Selected passage:

<<<<

And she gave a completely different description of the killer to FBI Agent Bardwell D. Odum.

She told him that the killer was a white male, about 18, black hair, red complexion ( 3 H 318 )

Ted Callaway, who viewed the exact same lineup as Mrs. Markham about two hours later, described the killer as a man with dark hair and a fair complexion ( 3 H 356 )

Howard Brennan described the Kennedy killer as early 30's , fair complexion, slender.

So how did the physical attributes of the "fillers" in the first two lineups compare to the descriptions given by the witnesses who viewed them ?

Perry was 34 yo 5-11 150 brown hair dark complexion ( 7 H 235, 7 H 168 )

Clark was 31 yo 5-11 177 blond hair ruddy complexion ( 7 H 239, 7 H 168 )

Ables was 26 yo 5-9 165 dark hair ruddy complexion ( 7 H 242-243, 7 H 168 )

Elmer Boyd told the Commission that they "always tell them to get the same color". ( 7 H 131 )

But Sam Guinyard testified that the men in the second lineup ( who were the same men as was in the first ) were NOT the same color ( 7 H 399 )

>>>>

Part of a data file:
<<<<

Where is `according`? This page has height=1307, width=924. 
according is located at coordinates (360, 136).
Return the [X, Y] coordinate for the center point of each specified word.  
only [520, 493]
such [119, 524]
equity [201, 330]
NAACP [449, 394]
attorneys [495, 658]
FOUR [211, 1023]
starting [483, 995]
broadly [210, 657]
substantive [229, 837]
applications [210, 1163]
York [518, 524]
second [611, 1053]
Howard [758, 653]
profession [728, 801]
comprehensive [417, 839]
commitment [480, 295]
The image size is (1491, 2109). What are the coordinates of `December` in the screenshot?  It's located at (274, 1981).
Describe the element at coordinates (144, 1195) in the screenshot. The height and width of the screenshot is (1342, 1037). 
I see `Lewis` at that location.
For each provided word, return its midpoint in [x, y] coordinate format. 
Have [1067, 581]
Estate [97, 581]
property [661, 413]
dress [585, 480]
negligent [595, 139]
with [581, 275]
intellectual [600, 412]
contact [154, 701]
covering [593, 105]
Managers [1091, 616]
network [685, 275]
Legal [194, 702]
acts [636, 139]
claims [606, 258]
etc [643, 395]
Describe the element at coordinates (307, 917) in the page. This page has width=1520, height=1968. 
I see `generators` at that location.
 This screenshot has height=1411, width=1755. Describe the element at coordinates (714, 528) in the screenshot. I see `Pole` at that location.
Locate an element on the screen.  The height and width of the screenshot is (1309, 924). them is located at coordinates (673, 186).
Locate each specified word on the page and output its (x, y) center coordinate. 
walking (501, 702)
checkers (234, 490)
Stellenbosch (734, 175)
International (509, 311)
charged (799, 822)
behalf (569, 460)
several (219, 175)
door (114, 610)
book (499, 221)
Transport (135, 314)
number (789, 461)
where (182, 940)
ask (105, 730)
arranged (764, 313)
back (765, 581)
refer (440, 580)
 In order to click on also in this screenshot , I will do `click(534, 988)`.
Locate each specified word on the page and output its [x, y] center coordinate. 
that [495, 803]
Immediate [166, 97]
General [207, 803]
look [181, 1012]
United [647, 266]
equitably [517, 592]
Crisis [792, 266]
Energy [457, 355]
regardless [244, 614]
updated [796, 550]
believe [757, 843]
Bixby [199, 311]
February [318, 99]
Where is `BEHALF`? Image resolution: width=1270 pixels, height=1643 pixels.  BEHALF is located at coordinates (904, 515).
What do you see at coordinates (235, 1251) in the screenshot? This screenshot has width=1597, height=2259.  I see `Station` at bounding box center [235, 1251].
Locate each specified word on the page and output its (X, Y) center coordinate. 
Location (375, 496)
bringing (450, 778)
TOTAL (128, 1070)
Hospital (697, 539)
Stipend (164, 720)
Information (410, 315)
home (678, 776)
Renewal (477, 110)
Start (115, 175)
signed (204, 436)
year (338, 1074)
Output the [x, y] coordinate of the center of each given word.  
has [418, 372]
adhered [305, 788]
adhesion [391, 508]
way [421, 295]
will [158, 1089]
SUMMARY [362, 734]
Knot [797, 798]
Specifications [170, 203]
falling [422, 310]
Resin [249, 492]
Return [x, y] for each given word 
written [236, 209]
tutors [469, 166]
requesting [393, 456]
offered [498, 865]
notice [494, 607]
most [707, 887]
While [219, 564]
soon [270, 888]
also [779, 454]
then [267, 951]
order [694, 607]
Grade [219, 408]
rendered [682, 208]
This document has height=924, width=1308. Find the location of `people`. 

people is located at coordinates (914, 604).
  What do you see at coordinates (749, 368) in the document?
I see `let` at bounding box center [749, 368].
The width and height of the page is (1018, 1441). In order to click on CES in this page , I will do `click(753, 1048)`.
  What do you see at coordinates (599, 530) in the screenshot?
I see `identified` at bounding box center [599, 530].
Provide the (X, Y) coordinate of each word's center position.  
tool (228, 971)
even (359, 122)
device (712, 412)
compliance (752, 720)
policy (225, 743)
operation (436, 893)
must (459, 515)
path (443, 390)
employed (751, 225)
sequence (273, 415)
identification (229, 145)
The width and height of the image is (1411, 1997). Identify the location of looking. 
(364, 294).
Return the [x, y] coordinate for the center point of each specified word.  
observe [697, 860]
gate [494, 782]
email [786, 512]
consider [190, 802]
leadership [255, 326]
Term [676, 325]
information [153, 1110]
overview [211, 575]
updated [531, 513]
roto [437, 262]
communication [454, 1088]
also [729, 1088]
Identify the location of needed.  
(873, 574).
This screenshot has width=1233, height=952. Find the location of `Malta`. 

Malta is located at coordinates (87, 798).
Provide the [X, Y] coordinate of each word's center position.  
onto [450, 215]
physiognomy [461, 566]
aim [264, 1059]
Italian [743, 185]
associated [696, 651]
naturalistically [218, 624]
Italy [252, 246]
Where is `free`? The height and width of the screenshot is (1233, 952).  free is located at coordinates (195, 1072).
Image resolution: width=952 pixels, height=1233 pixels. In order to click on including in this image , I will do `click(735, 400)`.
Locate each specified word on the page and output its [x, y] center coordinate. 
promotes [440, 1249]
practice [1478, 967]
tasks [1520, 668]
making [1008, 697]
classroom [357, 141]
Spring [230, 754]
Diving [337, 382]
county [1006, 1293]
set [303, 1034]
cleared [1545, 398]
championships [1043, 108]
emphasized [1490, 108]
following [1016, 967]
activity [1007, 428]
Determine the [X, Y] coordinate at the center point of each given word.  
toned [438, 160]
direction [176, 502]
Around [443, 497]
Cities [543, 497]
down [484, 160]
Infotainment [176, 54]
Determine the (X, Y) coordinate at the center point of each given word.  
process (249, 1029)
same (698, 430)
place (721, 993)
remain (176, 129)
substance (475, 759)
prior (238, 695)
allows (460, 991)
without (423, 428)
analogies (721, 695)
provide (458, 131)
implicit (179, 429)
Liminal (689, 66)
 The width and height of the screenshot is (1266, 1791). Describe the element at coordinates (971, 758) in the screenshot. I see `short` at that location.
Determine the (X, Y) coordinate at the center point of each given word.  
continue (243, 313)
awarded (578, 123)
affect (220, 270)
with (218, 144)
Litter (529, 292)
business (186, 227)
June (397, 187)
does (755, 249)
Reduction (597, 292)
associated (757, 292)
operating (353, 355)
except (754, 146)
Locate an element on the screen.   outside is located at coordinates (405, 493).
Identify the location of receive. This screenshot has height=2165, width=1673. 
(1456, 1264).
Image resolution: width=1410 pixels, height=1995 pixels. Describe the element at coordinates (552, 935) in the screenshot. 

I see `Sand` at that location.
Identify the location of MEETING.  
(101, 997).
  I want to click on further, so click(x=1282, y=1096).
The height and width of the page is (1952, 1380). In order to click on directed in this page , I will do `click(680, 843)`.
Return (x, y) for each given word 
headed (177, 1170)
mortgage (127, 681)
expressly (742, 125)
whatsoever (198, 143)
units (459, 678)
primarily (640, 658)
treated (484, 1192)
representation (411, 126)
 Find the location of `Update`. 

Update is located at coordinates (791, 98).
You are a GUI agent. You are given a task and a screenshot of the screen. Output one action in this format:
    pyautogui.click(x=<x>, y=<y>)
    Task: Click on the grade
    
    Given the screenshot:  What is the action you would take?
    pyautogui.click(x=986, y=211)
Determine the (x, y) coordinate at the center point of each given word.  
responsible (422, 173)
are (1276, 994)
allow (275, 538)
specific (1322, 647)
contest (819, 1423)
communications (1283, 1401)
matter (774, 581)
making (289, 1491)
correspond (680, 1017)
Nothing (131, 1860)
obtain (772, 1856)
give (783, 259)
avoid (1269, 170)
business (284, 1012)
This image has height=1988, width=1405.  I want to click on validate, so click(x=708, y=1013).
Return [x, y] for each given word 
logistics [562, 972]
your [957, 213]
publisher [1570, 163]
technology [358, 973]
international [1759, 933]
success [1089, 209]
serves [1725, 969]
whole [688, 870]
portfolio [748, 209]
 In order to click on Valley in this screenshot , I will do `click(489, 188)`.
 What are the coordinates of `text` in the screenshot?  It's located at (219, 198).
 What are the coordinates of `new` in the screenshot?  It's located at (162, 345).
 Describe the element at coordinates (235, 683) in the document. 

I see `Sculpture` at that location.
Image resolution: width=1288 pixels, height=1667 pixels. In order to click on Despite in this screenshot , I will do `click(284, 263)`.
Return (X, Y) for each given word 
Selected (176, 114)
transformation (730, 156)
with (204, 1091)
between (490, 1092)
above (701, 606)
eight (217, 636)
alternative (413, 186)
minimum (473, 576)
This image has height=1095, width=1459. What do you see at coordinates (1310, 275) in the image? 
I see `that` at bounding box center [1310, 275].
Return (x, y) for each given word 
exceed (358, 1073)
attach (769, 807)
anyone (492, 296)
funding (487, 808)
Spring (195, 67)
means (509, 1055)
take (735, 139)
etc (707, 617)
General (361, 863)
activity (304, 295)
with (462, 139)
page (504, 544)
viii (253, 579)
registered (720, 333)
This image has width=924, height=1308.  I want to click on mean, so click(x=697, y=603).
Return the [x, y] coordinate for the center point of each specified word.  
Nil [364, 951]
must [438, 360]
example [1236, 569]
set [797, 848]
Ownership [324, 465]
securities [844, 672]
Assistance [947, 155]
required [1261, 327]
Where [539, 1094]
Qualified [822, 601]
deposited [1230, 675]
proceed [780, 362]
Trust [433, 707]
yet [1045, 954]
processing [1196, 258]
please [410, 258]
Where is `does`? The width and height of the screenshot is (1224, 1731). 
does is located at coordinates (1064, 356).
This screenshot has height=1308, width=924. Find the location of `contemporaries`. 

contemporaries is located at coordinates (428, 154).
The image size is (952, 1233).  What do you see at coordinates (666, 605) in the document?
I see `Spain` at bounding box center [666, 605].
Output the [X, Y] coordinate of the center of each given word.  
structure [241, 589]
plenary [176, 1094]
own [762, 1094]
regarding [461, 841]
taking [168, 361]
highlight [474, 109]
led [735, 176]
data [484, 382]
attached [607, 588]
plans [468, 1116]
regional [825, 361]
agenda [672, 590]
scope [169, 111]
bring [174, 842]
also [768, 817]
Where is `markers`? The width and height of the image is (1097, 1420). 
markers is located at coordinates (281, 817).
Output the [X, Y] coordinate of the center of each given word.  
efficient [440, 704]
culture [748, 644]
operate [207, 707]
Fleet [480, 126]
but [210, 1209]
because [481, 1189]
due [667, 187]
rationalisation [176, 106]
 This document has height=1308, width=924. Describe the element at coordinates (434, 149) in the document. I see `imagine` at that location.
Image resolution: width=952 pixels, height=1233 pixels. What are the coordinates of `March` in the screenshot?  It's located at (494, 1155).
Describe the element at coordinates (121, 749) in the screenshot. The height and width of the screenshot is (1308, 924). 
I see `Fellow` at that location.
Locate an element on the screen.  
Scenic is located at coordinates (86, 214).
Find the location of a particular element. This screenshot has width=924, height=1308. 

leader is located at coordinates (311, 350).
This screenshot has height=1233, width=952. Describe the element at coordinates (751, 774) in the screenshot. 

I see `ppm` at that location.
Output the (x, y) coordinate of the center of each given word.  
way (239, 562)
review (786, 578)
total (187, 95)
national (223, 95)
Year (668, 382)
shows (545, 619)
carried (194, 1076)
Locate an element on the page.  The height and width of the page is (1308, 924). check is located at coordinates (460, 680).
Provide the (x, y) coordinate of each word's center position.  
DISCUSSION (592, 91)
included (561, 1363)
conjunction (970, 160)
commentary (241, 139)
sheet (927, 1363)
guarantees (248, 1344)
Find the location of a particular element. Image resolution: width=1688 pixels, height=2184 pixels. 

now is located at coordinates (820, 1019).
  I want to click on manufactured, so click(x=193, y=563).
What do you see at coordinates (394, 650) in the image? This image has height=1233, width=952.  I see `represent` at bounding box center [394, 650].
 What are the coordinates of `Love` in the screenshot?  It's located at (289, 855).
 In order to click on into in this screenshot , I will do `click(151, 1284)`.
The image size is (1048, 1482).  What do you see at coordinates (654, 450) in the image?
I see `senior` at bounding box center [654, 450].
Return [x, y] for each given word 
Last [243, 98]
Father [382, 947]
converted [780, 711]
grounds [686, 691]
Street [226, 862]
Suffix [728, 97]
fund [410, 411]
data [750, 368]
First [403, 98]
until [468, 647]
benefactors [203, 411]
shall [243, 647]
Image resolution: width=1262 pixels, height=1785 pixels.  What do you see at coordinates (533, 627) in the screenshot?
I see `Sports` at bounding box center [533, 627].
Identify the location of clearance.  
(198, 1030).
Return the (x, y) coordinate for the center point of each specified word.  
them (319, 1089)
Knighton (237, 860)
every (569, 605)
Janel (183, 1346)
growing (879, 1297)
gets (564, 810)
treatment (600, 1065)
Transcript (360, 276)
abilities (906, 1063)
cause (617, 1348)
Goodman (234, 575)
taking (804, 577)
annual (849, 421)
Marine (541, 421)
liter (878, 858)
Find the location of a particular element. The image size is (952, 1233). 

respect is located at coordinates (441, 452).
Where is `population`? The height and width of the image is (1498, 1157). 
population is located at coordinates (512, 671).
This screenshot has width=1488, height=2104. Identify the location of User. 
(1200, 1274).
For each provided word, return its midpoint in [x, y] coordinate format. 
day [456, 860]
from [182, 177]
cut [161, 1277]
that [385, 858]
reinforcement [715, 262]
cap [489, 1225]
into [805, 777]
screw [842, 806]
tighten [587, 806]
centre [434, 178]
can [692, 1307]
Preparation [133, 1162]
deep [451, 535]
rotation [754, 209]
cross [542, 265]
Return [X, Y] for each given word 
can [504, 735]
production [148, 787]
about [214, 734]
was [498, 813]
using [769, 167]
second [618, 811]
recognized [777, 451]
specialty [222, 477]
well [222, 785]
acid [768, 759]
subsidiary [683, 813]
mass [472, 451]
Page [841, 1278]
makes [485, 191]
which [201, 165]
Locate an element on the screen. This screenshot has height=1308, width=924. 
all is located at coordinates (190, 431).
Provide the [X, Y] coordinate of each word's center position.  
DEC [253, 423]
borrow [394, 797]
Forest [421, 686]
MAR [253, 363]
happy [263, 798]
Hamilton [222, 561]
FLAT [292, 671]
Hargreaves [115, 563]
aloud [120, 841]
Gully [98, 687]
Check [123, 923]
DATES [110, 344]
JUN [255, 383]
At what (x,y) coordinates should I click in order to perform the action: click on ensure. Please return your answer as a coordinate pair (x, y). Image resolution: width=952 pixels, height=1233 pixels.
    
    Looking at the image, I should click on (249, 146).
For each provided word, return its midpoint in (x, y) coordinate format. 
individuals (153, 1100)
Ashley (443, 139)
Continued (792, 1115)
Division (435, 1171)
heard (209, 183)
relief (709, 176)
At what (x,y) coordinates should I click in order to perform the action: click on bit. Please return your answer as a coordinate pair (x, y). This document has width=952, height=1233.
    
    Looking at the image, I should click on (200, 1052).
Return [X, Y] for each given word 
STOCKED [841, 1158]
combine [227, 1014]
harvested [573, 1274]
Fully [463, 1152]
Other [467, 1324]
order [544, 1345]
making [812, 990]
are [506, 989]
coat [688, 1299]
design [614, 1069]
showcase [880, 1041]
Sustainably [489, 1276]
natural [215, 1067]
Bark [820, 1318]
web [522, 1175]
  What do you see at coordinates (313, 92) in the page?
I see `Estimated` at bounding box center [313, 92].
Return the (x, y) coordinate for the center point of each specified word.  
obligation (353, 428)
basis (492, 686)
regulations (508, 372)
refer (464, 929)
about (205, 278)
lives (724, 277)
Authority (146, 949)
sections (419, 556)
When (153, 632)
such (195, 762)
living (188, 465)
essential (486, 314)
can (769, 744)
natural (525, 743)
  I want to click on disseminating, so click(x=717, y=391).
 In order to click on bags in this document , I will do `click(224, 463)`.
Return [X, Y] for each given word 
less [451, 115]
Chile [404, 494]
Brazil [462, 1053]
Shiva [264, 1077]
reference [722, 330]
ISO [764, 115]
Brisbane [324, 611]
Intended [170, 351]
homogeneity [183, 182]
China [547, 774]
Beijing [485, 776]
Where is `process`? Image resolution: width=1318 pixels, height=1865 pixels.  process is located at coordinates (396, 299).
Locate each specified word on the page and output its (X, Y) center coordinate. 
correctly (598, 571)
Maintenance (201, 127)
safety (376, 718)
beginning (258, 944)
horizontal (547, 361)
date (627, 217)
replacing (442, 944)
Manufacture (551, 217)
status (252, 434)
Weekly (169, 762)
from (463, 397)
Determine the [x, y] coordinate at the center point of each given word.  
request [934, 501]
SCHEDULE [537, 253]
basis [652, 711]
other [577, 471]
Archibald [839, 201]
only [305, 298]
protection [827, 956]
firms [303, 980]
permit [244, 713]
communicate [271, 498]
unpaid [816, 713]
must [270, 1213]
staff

>>>>

Requirements:
1. From the lineup passage, extract the words starting at "Ted Callaway, who" and ending at "viewed them ?".
2. In the lineup passage, what hair and complexion did Ted Callaway give for the killer?

Outputs in order:
1.
Ted Callaway, who viewed the exact same lineup as Mrs. Markham about two hours later, described the killer as a man with dark hair and a fair complexion ( 3 H 356 )

Howard Brennan described the Kennedy killer as early 30's , fair complexion, slender.

So how did the physical attributes of the "fillers" in the first two lineups compare to the descriptions given by the witnesses who viewed them ?

2. Dark hair and a fair complexion.